[Input records Boundary: Start]

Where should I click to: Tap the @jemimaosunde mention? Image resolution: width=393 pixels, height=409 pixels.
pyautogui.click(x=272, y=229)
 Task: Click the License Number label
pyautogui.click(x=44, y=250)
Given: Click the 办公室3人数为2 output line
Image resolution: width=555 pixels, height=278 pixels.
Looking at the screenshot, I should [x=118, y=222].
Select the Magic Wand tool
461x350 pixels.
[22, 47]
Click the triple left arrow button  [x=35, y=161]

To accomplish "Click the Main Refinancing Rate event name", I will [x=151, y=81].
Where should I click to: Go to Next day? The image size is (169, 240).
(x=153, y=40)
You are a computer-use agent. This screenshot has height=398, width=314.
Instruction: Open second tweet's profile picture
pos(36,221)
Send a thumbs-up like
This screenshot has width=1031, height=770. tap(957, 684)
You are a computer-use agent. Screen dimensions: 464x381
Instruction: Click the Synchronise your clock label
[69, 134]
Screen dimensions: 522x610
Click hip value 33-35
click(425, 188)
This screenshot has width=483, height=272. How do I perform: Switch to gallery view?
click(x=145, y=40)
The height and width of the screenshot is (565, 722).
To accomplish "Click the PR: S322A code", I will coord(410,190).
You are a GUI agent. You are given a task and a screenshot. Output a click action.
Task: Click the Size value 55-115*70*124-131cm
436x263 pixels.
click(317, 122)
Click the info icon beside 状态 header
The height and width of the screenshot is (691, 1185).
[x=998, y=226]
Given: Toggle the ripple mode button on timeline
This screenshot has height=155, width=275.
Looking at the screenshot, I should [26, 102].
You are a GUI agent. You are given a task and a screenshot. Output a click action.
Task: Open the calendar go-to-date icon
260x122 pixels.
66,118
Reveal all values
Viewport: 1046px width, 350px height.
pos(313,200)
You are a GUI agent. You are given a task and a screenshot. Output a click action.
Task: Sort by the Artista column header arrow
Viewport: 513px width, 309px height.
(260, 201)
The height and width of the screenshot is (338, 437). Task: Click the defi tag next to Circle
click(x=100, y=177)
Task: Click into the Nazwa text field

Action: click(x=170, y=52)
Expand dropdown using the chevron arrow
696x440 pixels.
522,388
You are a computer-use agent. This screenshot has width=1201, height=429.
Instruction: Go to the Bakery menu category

[Input records Boundary: End]

▶ [Exercise directions]: What lines above contain the string "accomplish"? Copy all of them.

▶ [Solution for this problem]:
To accomplish "Click the Main Refinancing Rate event name", I will [x=151, y=81].
To accomplish "Click the PR: S322A code", I will coord(410,190).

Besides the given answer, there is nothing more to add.